Когда и как уехал Савва Лукич, я знал и без Дросселя. Получал от Лукича эсэмэски едва ли не ежедневно. Одна из эсэмэсок была удивительного содержания, но о ней — потом, после!
А сейчас о новом соблазне, про который сообщил мне внезапно переставший причитать Кузьма Кузьмич Сухо-Дроссель.
— Многие думают, — вдруг улыбнулся во весь рот засушенный австрияк, — тут у нас, в Романове, поветрие! Североамериканские индейцы, говорят, наслали. В отместку за то, что мы их социалистический индихенизм отвергли. Но мы-то знаем, откуда ноги растут!
По рассказам Дросселя выходило так.
От основного потока эфирного ветра отделилась струйка: маленькое и на первый взгляд жалкое поветрие лжи и домыслов.

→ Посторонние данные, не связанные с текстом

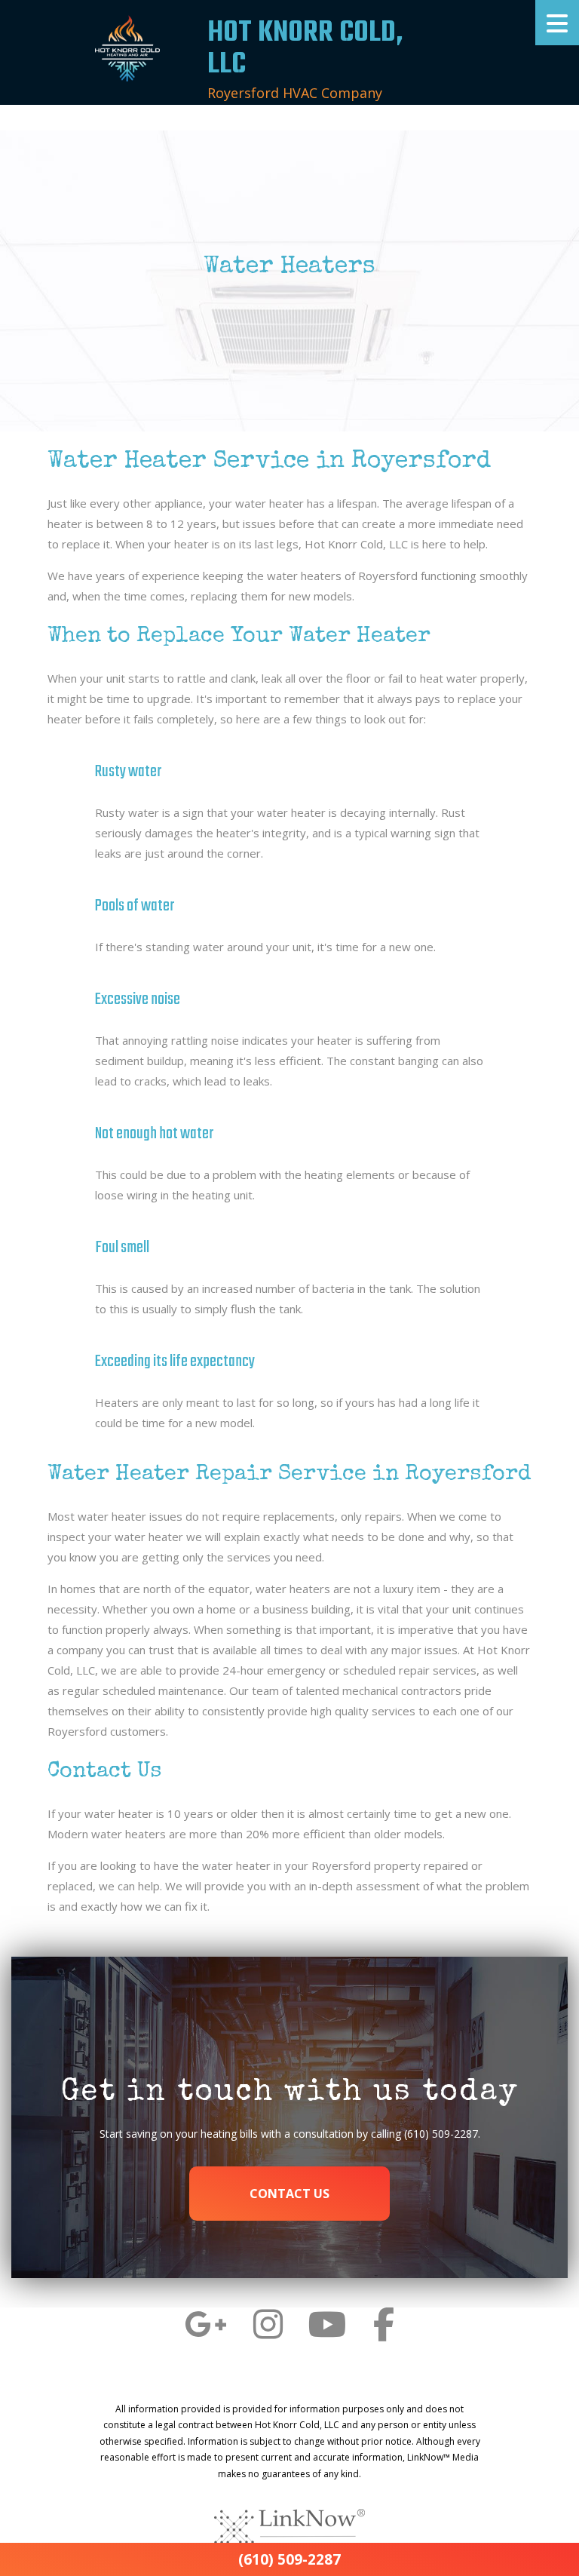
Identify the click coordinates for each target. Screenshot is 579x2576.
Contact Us (289, 2193)
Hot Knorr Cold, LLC (305, 49)
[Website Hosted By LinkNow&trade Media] (289, 2528)
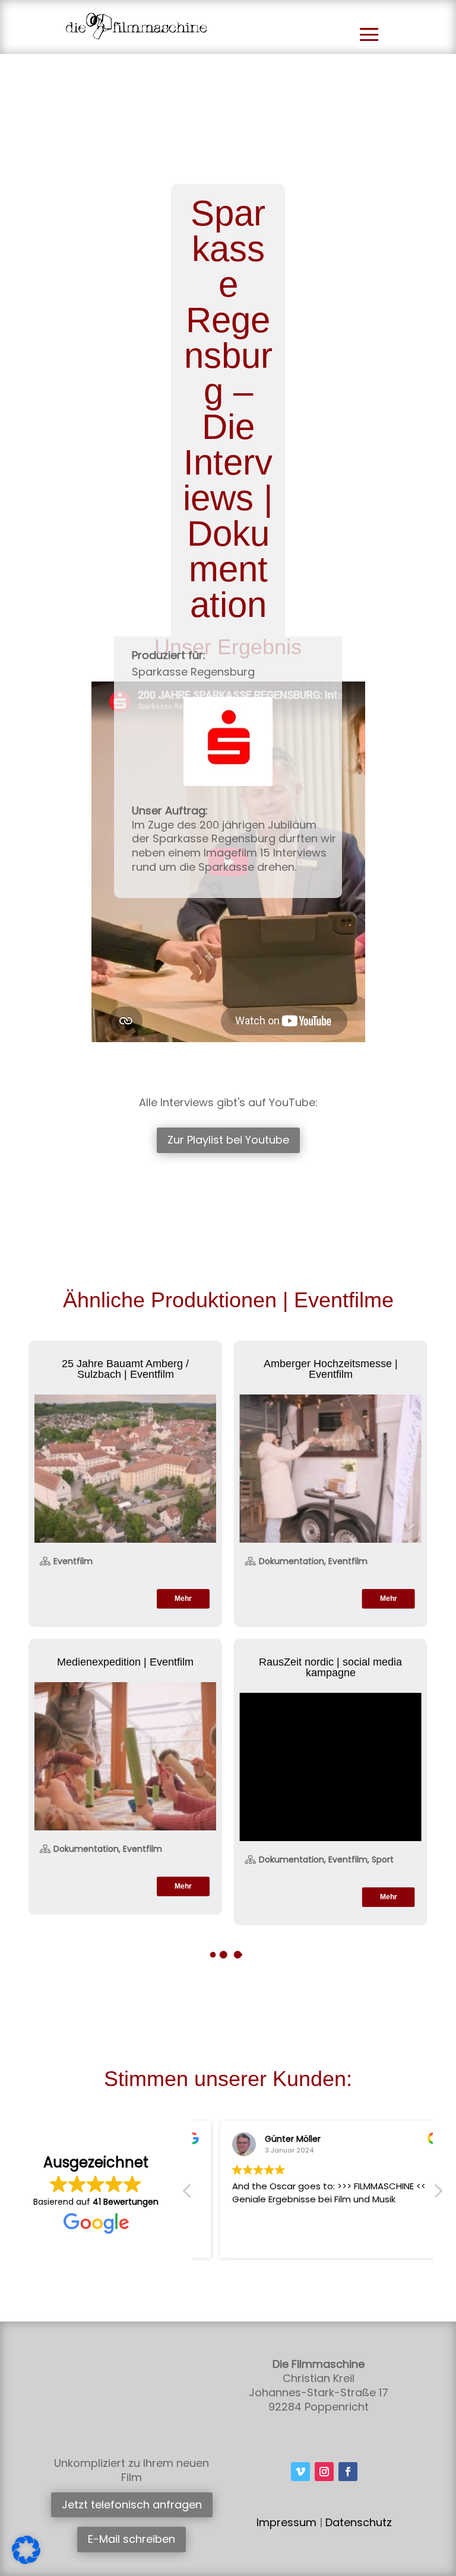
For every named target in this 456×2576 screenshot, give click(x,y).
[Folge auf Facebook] (347, 2471)
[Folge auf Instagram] (324, 2471)
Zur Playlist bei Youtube (228, 1139)
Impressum (286, 2522)
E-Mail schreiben (131, 2539)
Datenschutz (358, 2522)
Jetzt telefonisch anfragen (132, 2504)
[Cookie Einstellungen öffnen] (26, 2561)
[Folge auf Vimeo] (300, 2471)
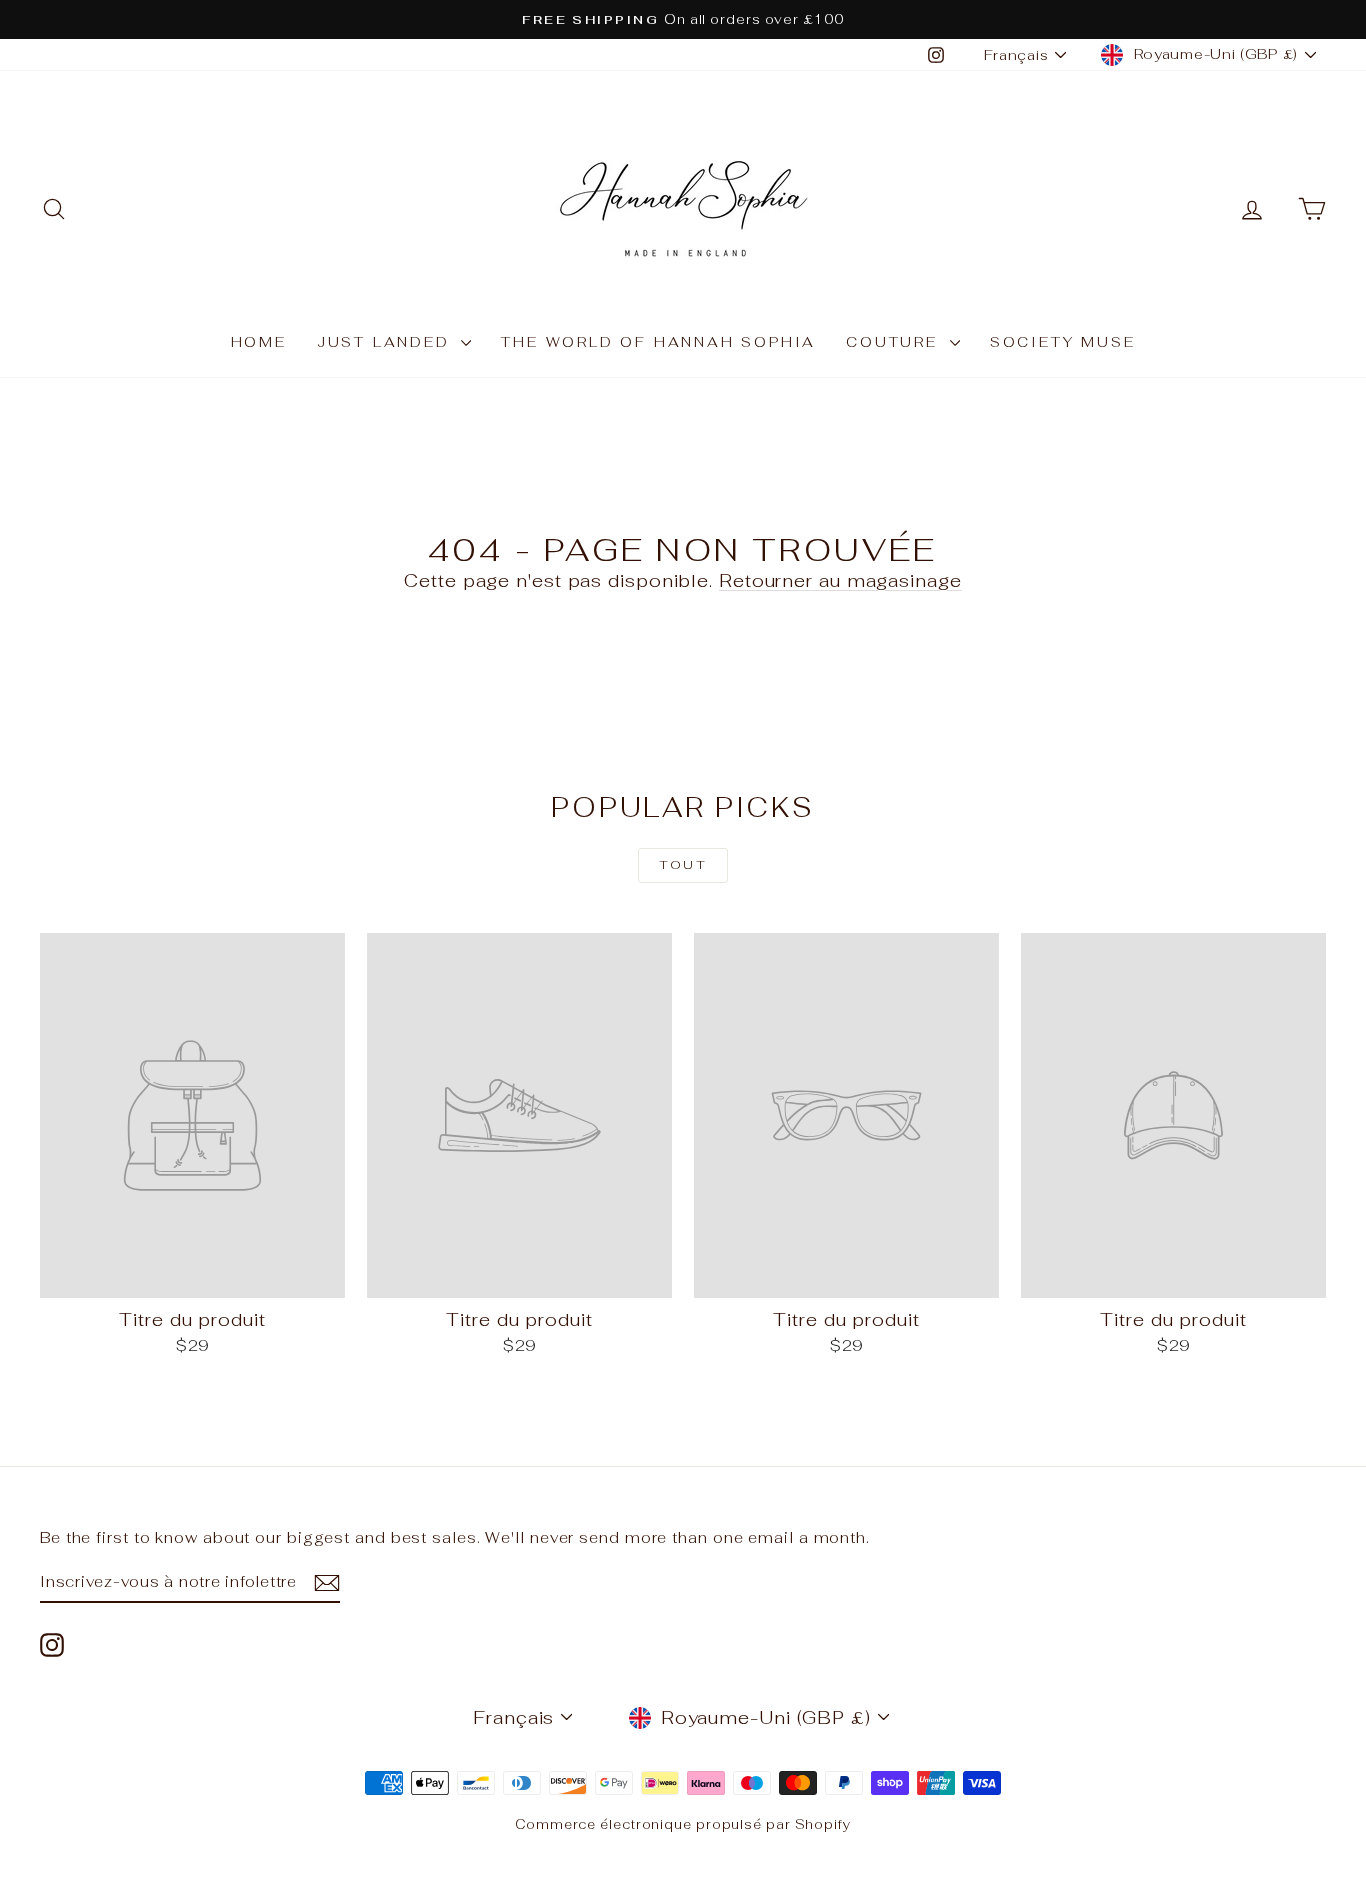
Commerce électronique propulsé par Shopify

Главный научный эксперимент, как утверждал засушенный австрияк, неправильно подействовал на эфирный ветер. И теперь этот ветер — скорее, один рукав его — стал провоцировать вздорные и несвоевременные мыслишки.
— Сколько на Волге живу, никогда такие глупости романовцам в голову не влетали.
Основных мыслей в этой отделившейся струйке, в этом поветрии было две.
Первая: про Варяжскую Русь.
Вторая: о продаже Сибири японцам и о присоединении Чукотского автономного округа к уже проданной когда-то Аляске.